In the rows below, from the line with "[Search] (85, 7)" to the line with "[menuitem] (32, 489)", change every "Subscribe" to "Sign up" and leave everything else as it is. Give back only those lines, without the pictures.

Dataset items
———
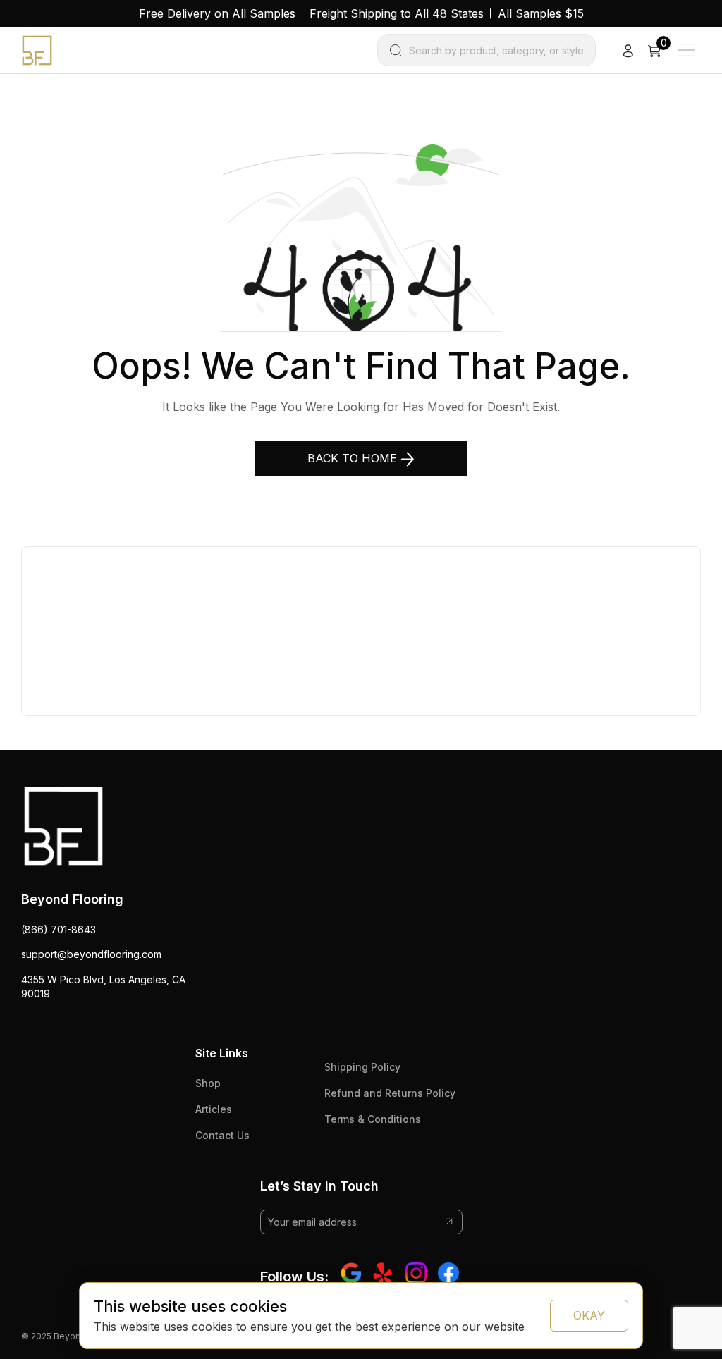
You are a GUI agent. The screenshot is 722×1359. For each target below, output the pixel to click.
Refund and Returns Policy (389, 1093)
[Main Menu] (687, 50)
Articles (213, 1109)
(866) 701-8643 (58, 929)
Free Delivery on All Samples (217, 13)
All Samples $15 (541, 13)
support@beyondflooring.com (91, 954)
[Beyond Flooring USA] (37, 49)
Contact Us (222, 1135)
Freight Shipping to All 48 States (397, 13)
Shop (208, 1083)
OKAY (589, 1315)
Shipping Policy (362, 1067)
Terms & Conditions (372, 1119)
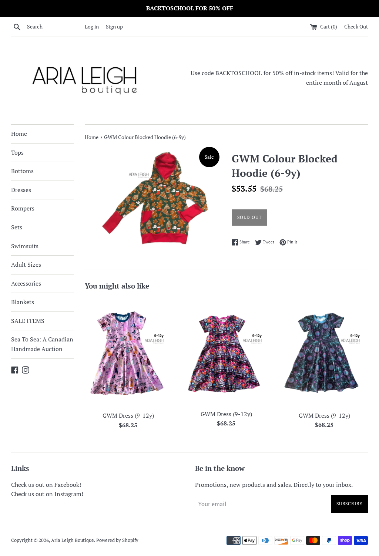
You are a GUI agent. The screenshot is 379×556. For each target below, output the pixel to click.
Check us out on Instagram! (47, 494)
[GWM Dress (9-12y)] (128, 352)
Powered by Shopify (117, 540)
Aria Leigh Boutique (72, 540)
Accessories (26, 283)
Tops (17, 152)
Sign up (114, 26)
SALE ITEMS (27, 321)
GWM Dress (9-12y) (128, 415)
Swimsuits (24, 246)
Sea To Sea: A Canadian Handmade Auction (42, 344)
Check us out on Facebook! (46, 485)
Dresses (21, 190)
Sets (16, 227)
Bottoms (22, 171)
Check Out (356, 26)
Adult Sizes (26, 264)
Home (19, 133)
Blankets (22, 302)
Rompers (22, 208)
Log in (92, 26)
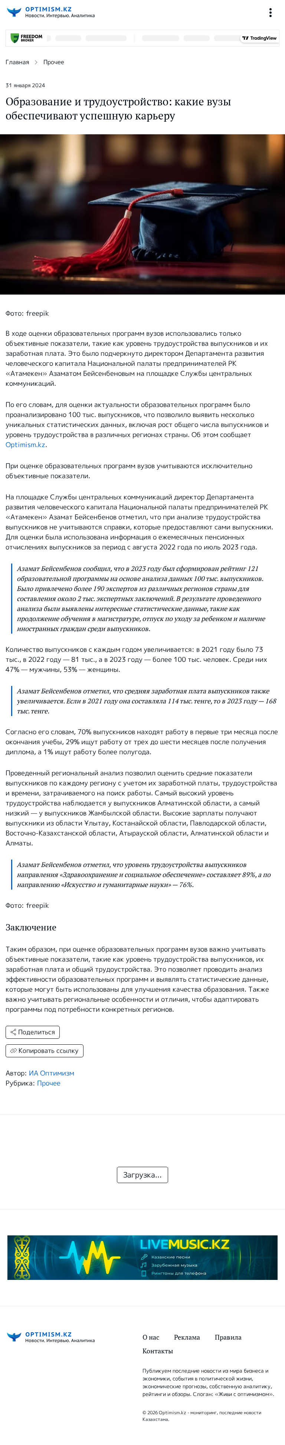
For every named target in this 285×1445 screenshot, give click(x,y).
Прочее (53, 62)
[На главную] (50, 12)
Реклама (187, 1337)
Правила (228, 1337)
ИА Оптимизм (51, 1073)
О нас (150, 1337)
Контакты (157, 1351)
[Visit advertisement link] (142, 1257)
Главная (17, 62)
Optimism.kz (25, 445)
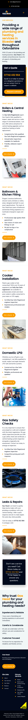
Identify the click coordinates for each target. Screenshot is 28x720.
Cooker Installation (20, 686)
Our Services (7, 680)
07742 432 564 (15, 6)
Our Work (6, 683)
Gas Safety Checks (20, 693)
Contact (6, 688)
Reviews (6, 686)
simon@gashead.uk (15, 2)
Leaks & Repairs (21, 696)
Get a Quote (8, 154)
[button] (23, 12)
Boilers (19, 679)
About (6, 678)
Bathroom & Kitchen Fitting (21, 682)
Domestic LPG (20, 690)
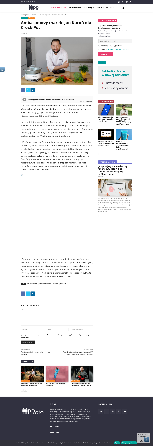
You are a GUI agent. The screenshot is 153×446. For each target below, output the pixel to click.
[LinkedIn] (119, 2)
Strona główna (25, 15)
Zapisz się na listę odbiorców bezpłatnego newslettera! (110, 26)
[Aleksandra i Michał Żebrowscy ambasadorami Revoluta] (32, 374)
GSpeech (89, 101)
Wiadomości (32, 17)
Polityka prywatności (129, 443)
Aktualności (34, 15)
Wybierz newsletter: (104, 36)
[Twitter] (130, 2)
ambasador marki (32, 283)
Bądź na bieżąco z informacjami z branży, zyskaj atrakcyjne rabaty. (113, 32)
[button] (122, 7)
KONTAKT (54, 432)
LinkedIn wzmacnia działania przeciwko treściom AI (105, 119)
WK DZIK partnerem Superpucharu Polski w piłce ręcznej (106, 143)
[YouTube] (124, 411)
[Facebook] (122, 2)
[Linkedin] (32, 90)
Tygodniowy (117, 46)
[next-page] (25, 390)
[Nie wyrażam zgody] (150, 443)
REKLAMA (54, 426)
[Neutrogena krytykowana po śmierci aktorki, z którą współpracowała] (124, 134)
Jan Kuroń (63, 283)
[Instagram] (126, 2)
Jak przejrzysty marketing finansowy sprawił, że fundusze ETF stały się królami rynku (113, 170)
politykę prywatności (122, 49)
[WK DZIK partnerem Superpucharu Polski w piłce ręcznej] (106, 134)
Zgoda (117, 443)
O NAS (53, 404)
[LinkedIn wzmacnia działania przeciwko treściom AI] (106, 109)
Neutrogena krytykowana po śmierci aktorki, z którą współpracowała (122, 145)
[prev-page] (22, 390)
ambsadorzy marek (45, 283)
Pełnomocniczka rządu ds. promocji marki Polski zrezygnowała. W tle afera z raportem (124, 121)
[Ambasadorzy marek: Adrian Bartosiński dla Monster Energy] (82, 374)
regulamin (111, 49)
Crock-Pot (55, 283)
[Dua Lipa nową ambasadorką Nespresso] (57, 374)
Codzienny (104, 46)
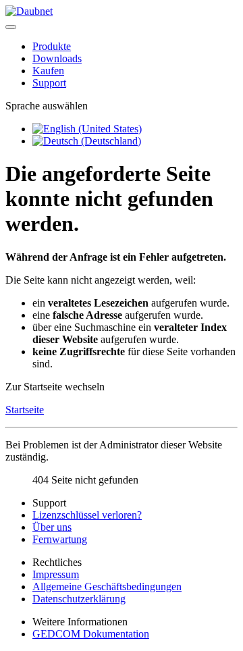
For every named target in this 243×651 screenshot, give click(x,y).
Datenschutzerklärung (79, 598)
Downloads (57, 58)
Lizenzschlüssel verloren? (87, 515)
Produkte (51, 46)
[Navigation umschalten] (10, 27)
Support (49, 82)
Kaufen (48, 70)
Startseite (24, 409)
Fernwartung (59, 539)
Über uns (52, 527)
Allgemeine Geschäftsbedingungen (107, 586)
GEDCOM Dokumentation (90, 634)
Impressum (55, 574)
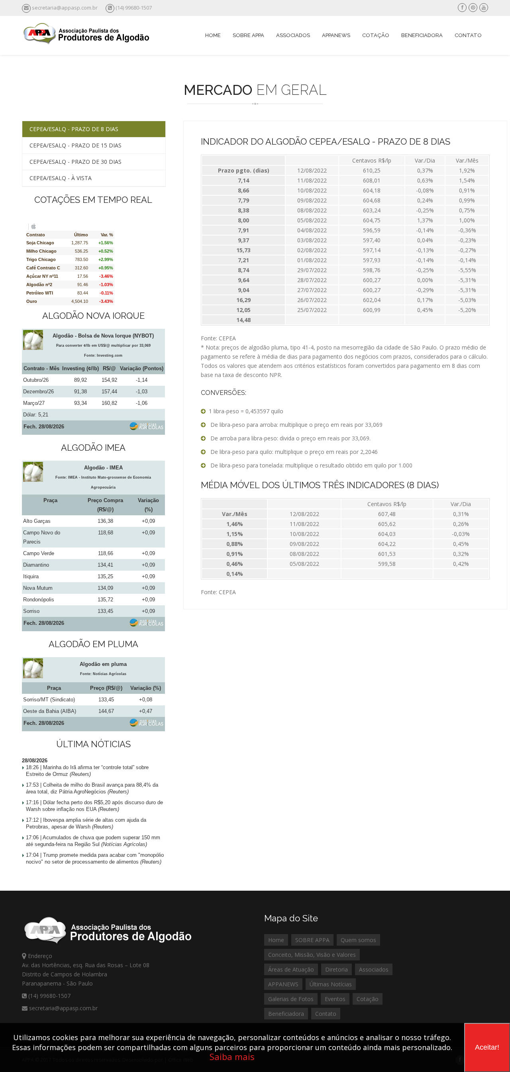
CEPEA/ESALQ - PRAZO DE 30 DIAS (75, 161)
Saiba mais (232, 1056)
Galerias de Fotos (291, 999)
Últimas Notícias (331, 984)
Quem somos (358, 940)
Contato (468, 35)
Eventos (335, 999)
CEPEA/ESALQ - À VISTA (60, 178)
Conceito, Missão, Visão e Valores (312, 954)
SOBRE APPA (312, 940)
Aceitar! (487, 1047)
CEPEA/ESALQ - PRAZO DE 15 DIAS (75, 145)
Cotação (375, 35)
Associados (293, 35)
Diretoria (336, 969)
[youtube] (484, 7)
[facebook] (462, 7)
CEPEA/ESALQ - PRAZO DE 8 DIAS (73, 129)
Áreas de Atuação (291, 969)
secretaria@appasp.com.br (65, 7)
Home (213, 35)
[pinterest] (473, 7)
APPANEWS (283, 984)
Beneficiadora (422, 35)
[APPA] (87, 42)
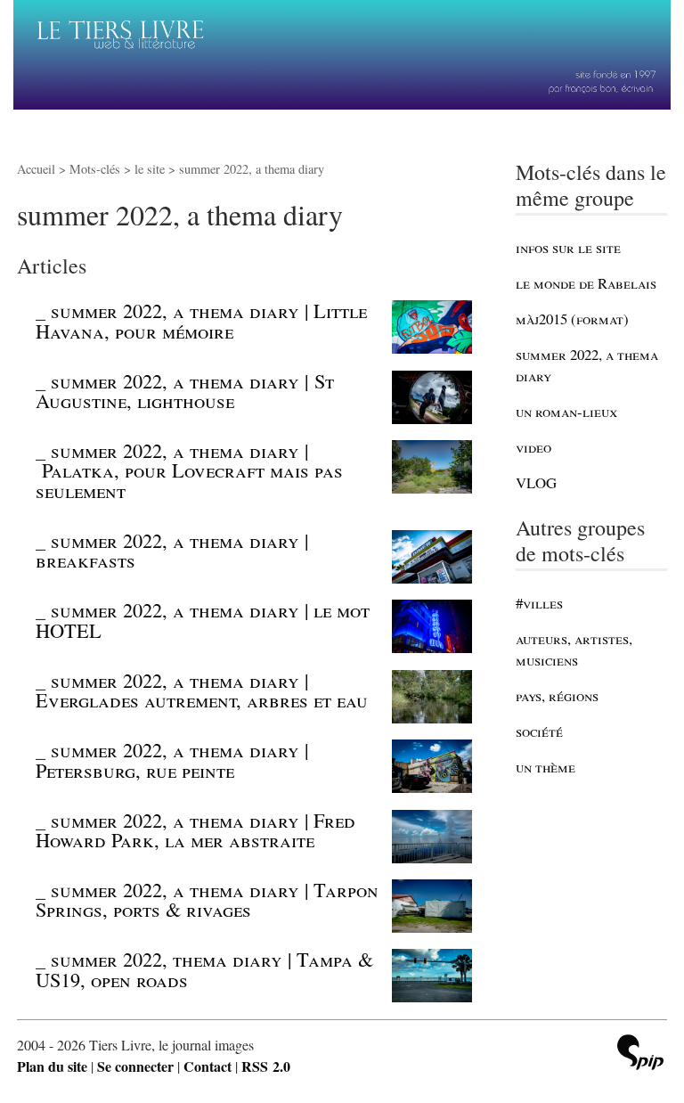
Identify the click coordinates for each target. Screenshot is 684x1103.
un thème (545, 766)
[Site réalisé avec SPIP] (640, 1054)
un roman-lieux (566, 411)
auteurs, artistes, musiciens (574, 649)
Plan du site (52, 1066)
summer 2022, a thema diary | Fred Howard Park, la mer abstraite (195, 829)
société (539, 731)
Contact (207, 1066)
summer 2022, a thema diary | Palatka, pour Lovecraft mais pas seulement (189, 470)
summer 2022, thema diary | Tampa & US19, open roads (204, 968)
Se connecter (135, 1066)
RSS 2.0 (265, 1066)
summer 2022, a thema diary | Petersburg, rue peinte (172, 759)
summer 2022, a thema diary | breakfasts (172, 550)
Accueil (36, 168)
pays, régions (557, 695)
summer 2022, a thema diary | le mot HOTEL (203, 619)
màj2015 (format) (572, 318)
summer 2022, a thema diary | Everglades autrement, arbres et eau (202, 689)
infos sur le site (568, 247)
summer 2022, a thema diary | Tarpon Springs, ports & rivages (207, 899)
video (533, 447)
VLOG (536, 482)
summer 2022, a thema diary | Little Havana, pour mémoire (201, 320)
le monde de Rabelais (586, 283)
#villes (539, 602)
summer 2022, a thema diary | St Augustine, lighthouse (185, 390)
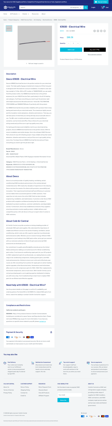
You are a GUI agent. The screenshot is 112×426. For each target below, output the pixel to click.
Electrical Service (47, 20)
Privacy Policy (8, 392)
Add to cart (71, 50)
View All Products (44, 392)
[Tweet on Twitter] (101, 30)
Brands (25, 14)
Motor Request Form (45, 387)
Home (5, 14)
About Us (6, 387)
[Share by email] (104, 30)
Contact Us (24, 392)
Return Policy (25, 387)
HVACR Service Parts (26, 20)
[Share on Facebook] (94, 30)
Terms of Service (9, 390)
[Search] (85, 7)
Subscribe (63, 400)
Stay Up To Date (102, 2)
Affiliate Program (44, 395)
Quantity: (63, 43)
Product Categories (13, 20)
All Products (14, 14)
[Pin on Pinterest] (98, 30)
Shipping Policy (25, 390)
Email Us (23, 395)
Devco (62, 31)
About (43, 14)
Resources (35, 14)
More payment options (95, 54)
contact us (42, 321)
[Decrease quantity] (69, 43)
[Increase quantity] (78, 43)
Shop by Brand (43, 390)
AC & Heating (37, 20)
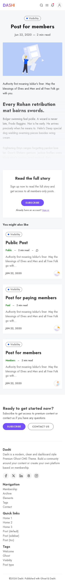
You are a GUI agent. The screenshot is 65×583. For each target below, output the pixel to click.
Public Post (17, 242)
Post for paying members (31, 298)
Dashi (20, 578)
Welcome (8, 551)
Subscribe (32, 202)
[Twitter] (13, 476)
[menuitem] (32, 489)
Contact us (40, 426)
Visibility (34, 18)
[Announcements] (52, 5)
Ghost (6, 556)
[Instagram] (36, 476)
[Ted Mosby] (56, 383)
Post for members (23, 352)
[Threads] (29, 476)
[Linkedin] (21, 476)
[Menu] (47, 5)
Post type (8, 565)
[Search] (41, 5)
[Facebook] (6, 476)
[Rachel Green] (56, 273)
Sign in (45, 210)
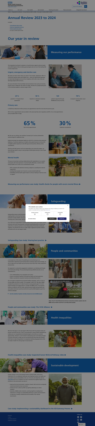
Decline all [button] (52, 218)
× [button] (67, 205)
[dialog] (47, 213)
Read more (48, 210)
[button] (32, 218)
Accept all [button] (62, 218)
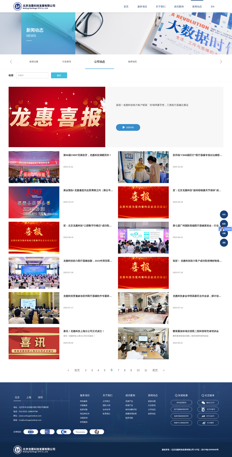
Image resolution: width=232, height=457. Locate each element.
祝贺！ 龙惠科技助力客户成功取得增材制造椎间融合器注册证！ (198, 260)
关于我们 (160, 6)
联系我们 (106, 414)
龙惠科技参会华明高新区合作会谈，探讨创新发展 (198, 296)
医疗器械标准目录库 (181, 409)
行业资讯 (66, 61)
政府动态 (132, 61)
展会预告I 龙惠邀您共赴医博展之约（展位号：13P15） (88, 190)
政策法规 (34, 61)
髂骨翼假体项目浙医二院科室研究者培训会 (196, 331)
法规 (224, 233)
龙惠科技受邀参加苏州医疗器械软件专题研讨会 (88, 296)
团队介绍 (106, 405)
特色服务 (84, 401)
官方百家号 (211, 409)
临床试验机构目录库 (181, 416)
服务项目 (142, 6)
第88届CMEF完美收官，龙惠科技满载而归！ (87, 155)
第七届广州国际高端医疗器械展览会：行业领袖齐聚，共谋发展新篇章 (198, 225)
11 (145, 370)
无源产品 (129, 401)
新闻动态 (197, 6)
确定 (59, 75)
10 (138, 370)
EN (212, 6)
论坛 (224, 214)
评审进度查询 (181, 403)
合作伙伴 (106, 409)
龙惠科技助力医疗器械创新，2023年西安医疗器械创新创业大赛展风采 (88, 260)
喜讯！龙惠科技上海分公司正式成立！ (83, 331)
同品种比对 (84, 414)
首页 (126, 6)
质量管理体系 (131, 414)
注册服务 (84, 405)
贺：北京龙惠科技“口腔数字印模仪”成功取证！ (88, 225)
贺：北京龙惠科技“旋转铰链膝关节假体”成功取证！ (198, 190)
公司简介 (106, 401)
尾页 (155, 370)
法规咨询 (84, 418)
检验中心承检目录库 (181, 423)
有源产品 (129, 405)
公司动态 (99, 61)
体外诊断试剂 (131, 409)
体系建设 (84, 422)
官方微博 (210, 423)
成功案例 (179, 6)
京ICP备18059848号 (210, 450)
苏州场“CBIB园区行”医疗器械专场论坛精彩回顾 (198, 155)
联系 (224, 224)
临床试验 (84, 409)
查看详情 (130, 127)
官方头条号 (210, 416)
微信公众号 (210, 403)
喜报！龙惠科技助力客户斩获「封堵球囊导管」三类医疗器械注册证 (152, 105)
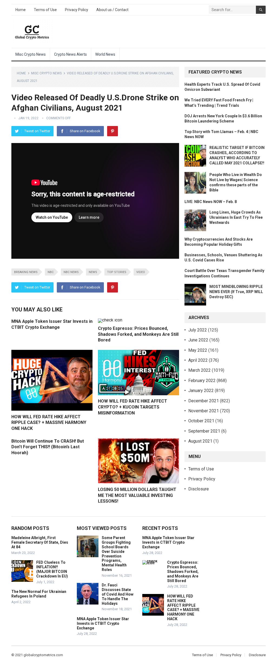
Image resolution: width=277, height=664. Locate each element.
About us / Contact (112, 10)
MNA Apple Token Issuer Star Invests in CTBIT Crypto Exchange (103, 623)
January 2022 (201, 390)
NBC (51, 272)
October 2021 (201, 420)
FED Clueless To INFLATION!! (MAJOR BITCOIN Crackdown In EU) (52, 569)
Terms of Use (45, 10)
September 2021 (204, 431)
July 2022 (197, 330)
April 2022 (198, 360)
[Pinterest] (112, 131)
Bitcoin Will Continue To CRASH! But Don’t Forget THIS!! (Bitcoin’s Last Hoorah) (47, 447)
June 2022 (198, 340)
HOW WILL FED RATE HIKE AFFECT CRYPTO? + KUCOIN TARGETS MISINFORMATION (132, 407)
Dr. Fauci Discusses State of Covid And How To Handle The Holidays (117, 594)
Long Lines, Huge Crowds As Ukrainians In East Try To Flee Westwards (236, 217)
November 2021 (203, 410)
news (93, 272)
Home (20, 10)
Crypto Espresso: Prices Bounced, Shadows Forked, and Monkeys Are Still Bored (138, 334)
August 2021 (200, 441)
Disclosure (198, 489)
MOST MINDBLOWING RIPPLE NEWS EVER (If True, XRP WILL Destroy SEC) (236, 291)
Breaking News (26, 272)
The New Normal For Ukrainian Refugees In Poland (38, 593)
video (140, 272)
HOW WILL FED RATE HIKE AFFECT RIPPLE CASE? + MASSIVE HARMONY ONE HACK (48, 422)
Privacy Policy (76, 10)
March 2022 (199, 370)
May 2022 (197, 350)
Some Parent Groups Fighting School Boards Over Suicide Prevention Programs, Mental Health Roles (116, 554)
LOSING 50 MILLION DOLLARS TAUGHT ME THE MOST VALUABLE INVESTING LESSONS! (137, 495)
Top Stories (116, 272)
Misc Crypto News (30, 54)
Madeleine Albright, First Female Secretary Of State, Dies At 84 (39, 542)
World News (105, 54)
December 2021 (203, 400)
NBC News (71, 272)
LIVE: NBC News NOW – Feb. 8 (210, 202)
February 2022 (202, 380)
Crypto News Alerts (70, 54)
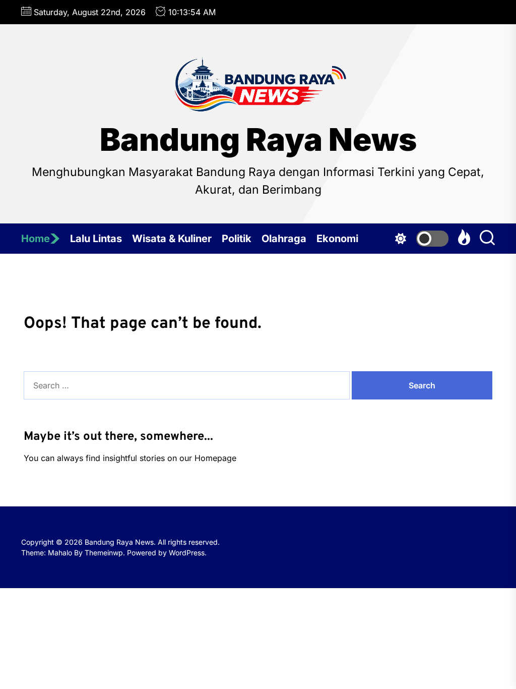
———
• OUTPUT:
[Search] (85, 7)
Sign up (63, 400)
Stay Up To Date (102, 2)
Affiliate Program (44, 395)
Quantity: (63, 43)
Product Categories (13, 20)
All Products (14, 14)
[Pin on Pinterest] (98, 30)
Shipping Policy (25, 390)
Email Us (23, 395)
Devco (62, 31)
About (43, 14)
Resources (35, 14)
More payment options (95, 54)
contact us (42, 321)
[Decrease quantity] (69, 43)
[Increase quantity] (78, 43)
Shop by Brand (43, 390)
AC & Heating (37, 20)
You are a GUI agent. The screenshot is 65×583. For each target below, output the pixel to click.
Public Post (17, 242)
Post for paying members (31, 298)
Dashi (20, 578)
Welcome (8, 551)
Sign up (32, 202)
[Twitter] (13, 476)
[menuitem] (32, 489)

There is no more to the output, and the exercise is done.